Hide code cell content
def plot_posterior_probs(probs, states, title=""):
    plt.imshow(states[None, :], extent=(0, num_timesteps, 0, 1), 
               interpolation="none", aspect="auto", cmap="Greys", alpha=0.25)
    plt.plot(probs[:, 1])   # probability of the loaded state (z=1)
    plt.xlabel("time")
    plt.ylabel("p(loaded)")
    plt.ylim(0, 1)
    plt.title(title)
plot_posterior_probs(posterior.filtered_probs, true_states,
                     title="Filtering Distribution")
../../_images/508d617c7bec1190fb7e377b1943580f2bfa681567bba66f48fc1e5637f2985d.png

Smoothing (forwards-backwards algorithm)#

Smoothing means computing the probabilities of the latent state at time \(t\) given all emissions, including those that come after. Mathematically, the smoothing distributions are,

(3)#\[\begin{align} p(z_t \mid y_{1:T}, \theta) &\propto \sum_{z_1} \cdots \sum_{z_{t-1}} \sum_{z_{t+1}} \cdots \sum_{z_T} p(z_{1:T}, y_{1:T} \mid \theta). \end{align}\]

The forward-backward algorithm (Murphy, 2023; Ch 8.2.4) computes these probabilities for all timesteps \(t\) in recursive fashion.

In code, you can run the forward-backward smoothing algorithm like this.

posterior = hmm.smoother(params, emissions)
print(f"posterior.smoothed_probs.shape: {posterior.smoothed_probs.shape}")
posterior.smoothed_probs.shape: (300, 2)
plot_posterior_probs(posterior.smoothed_probs, true_states,
                     title="Smoothing Distribution")
../../_images/25d195eda3a3c12d816c65bc0c29b78a2377b598e63c042908a1300ebbaf00bf.png

Compare the smoothed probabilities to the filtered ones. See how the sharp rises in probability (e.g. around time step 235) are attenuated in the smoothing distribution? That’s because the filtering distribution is sensitive to when the die comes up six, thinking it might indicate a switch to the loaded die. The smoothing distributions benefit from future outcomes, which suggest that the six was just a chance event.

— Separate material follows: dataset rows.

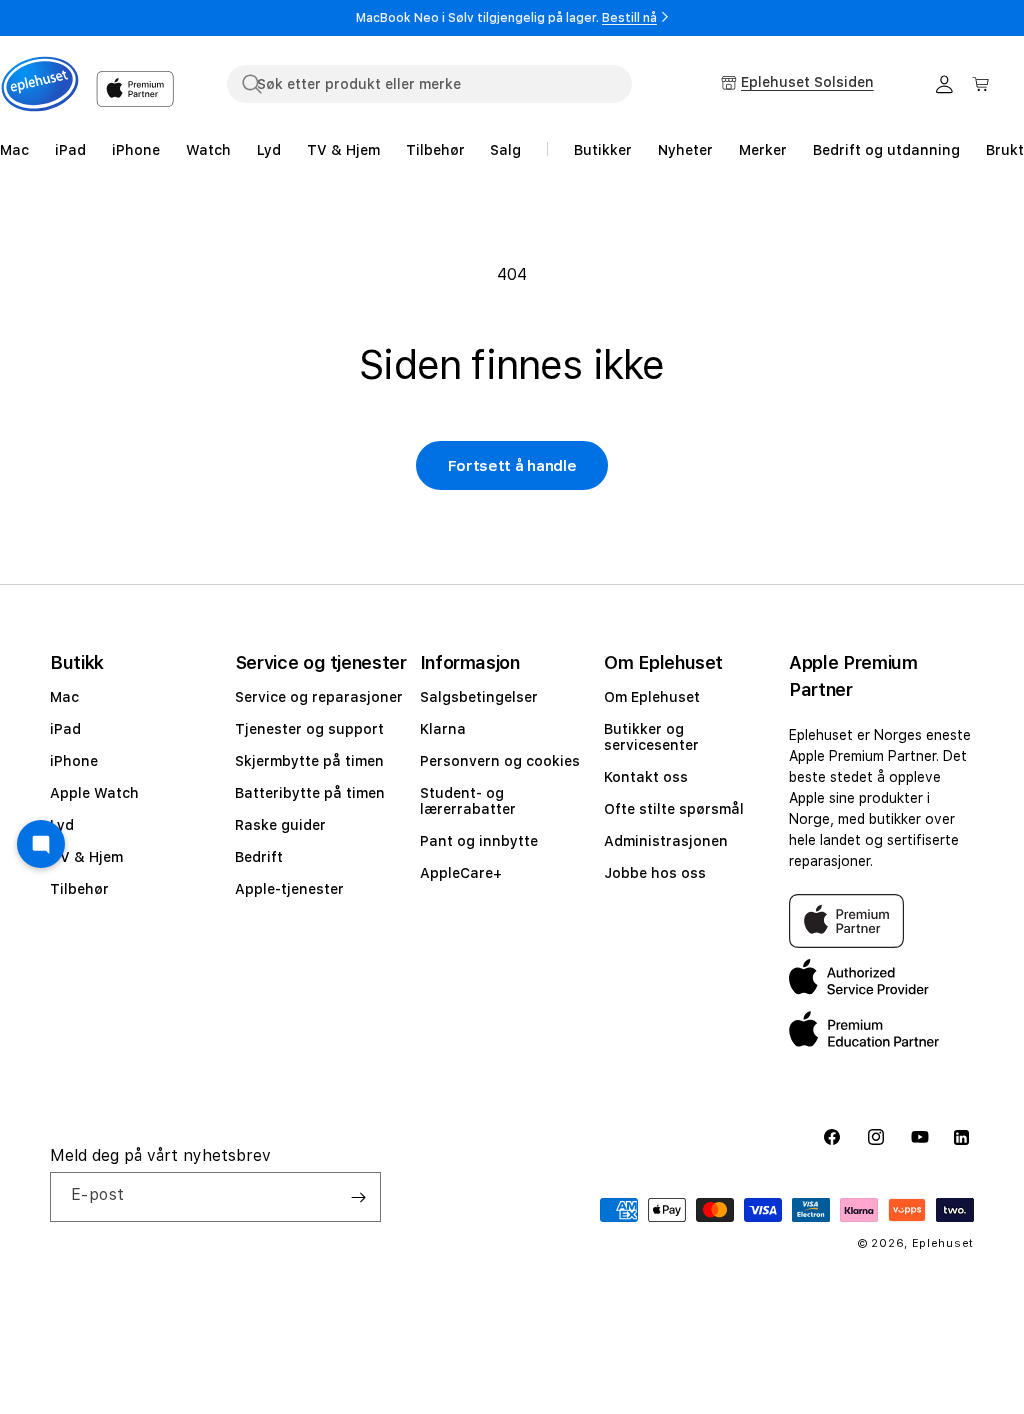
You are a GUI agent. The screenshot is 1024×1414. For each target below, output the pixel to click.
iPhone (74, 761)
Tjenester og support (309, 729)
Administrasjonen (666, 841)
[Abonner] (358, 1197)
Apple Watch (94, 793)
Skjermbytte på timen (309, 761)
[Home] (40, 84)
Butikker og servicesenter (651, 737)
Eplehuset (943, 1243)
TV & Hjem (86, 857)
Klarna (443, 729)
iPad (65, 729)
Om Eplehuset (652, 697)
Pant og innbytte (479, 841)
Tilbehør (79, 889)
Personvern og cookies (500, 761)
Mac (64, 697)
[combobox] (429, 84)
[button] (981, 84)
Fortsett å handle (512, 466)
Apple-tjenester (289, 889)
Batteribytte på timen (310, 793)
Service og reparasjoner (319, 697)
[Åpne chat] (41, 844)
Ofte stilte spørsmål (674, 809)
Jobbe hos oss (655, 873)
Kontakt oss (646, 777)
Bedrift (259, 857)
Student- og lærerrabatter (468, 801)
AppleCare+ (461, 873)
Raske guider (280, 825)
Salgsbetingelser (479, 697)
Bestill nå (629, 18)
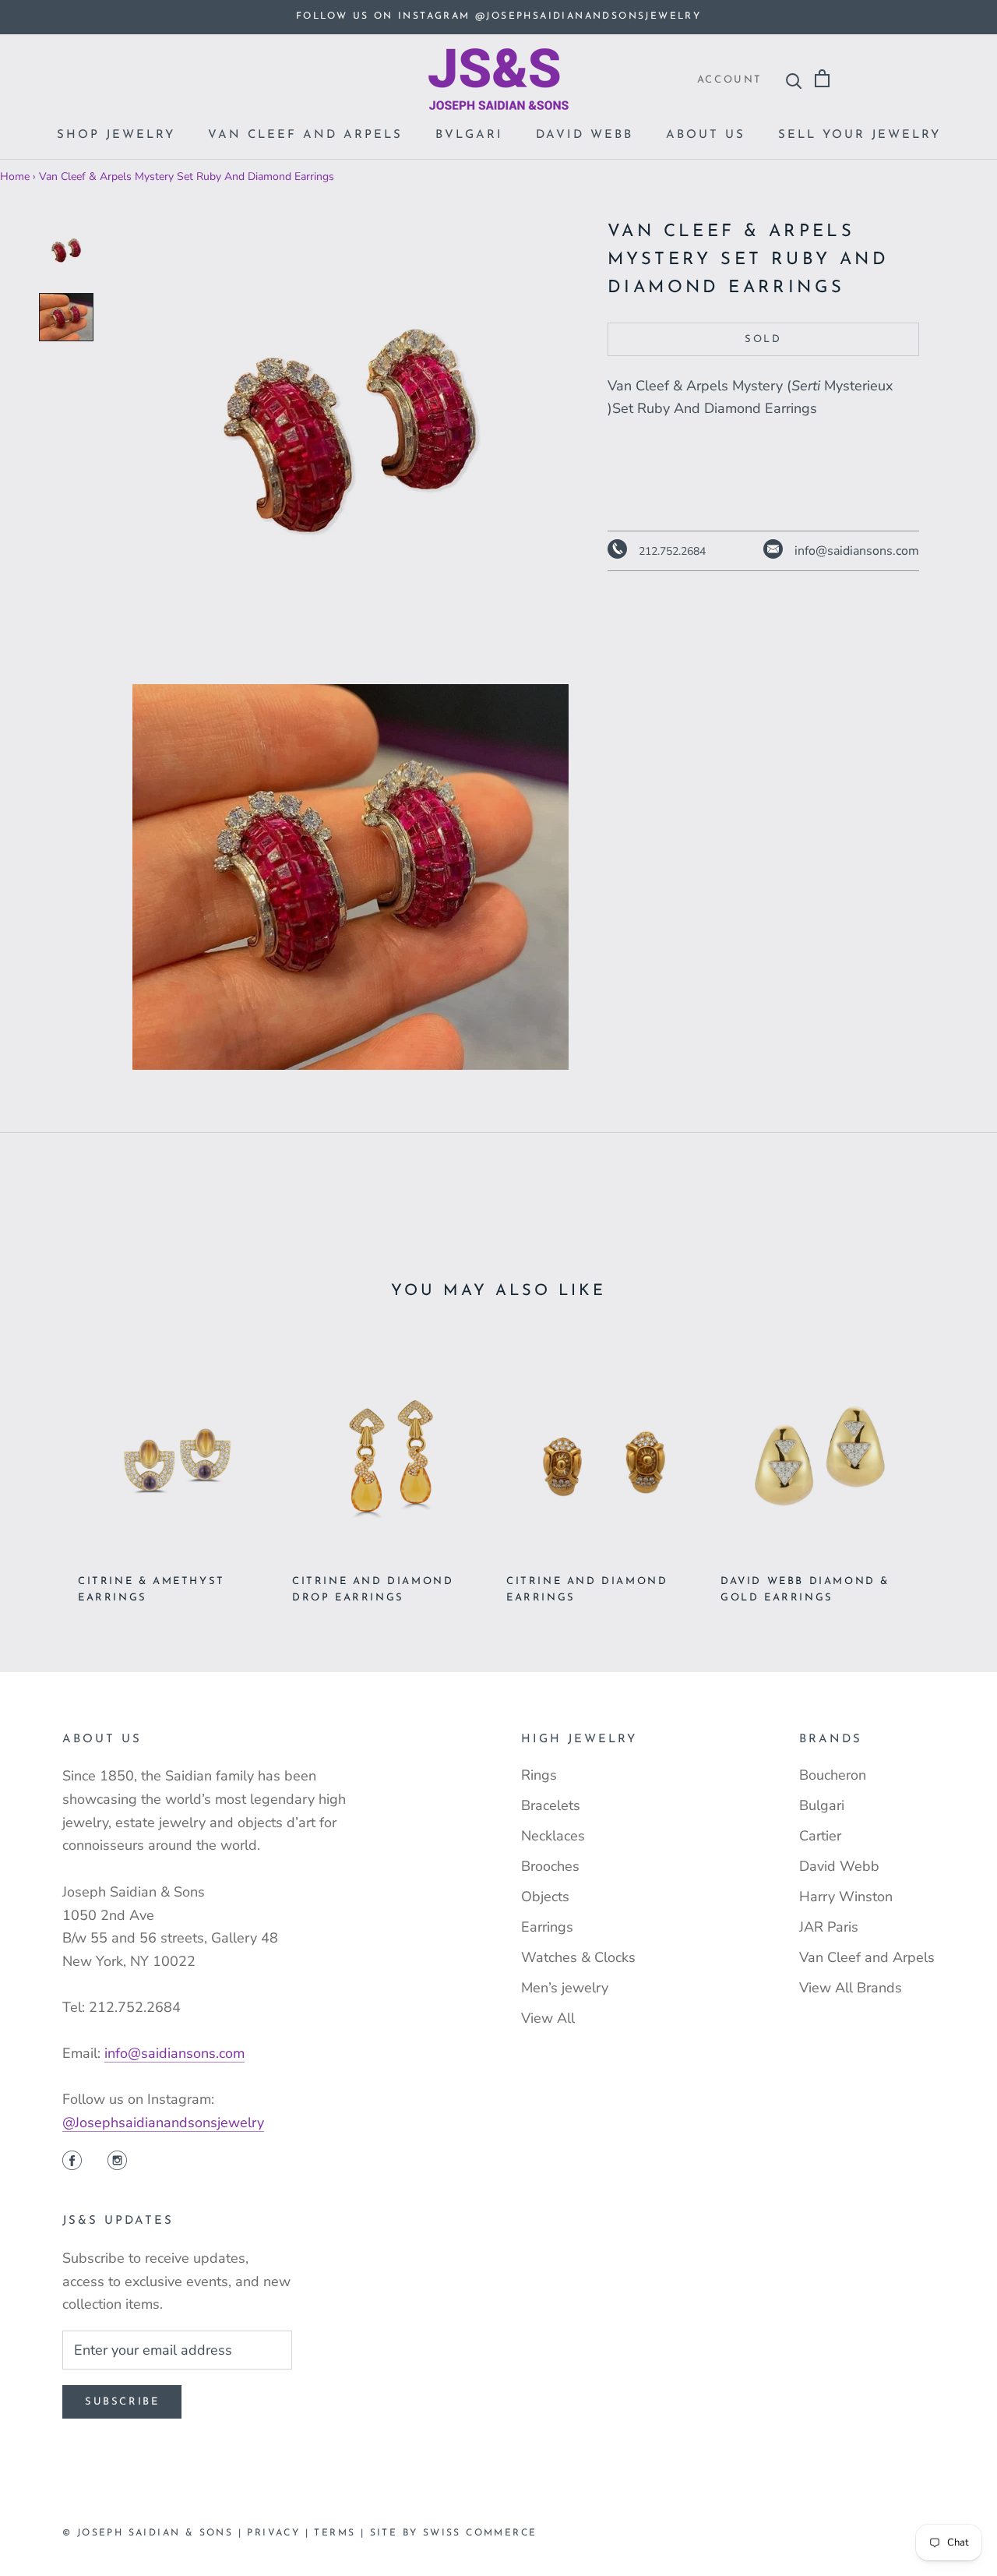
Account (730, 80)
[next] (948, 1466)
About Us (705, 135)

Most likely state sequence (Viterbi algorithm)#

Finally, we can compute the most likely state sequence (aka maximum a posteriori or “MAP” sequence) using the Viterbi algorithm (Murphy, 2023; Ch 8.2.7). This dynamic programming algorithm solves for

(4)#\[\begin{align} z_{1:T}^\star &= \text{arg max}_{z_{1:T}} \; p(z_{1:T}, y_{1:T} \mid \theta). \end{align}\]

You can compute the MAP sequence with the following code.

Hide code cell content
def plot_map_sequence(most_likely_states, states):
    plt.imshow(states[None, :], extent=(0, num_timesteps, -0.05, 1.05), 
               interpolation="none", aspect="auto", cmap="Greys", alpha=0.25)
    plt.plot(most_likely_states)
    plt.xlabel("time")
    plt.ylabel("MAP state")
    plt.ylim(-0.05, 1.05)
    plt.yticks([0, 1])
    plt.title("Viterbi estimate")
most_likely_states = hmm.most_likely_states(params, emissions)
plot_map_sequence(most_likely_states, true_states)
../../_images/8fa359e9e6e816bd0403bcea4f43df15dc4a04110cb9eef15732c1db8bf32e62.png

Conclusion#

This notebook showed how to construct a simple categorical HMM, initialize its parameters, sample data, and use it to perform state inference (i.e. filtering, smoothing, and finding the most likely states). However, often we do not know the model parameters and instead need to estimate them from data. The next notebook shows how to do exactly that.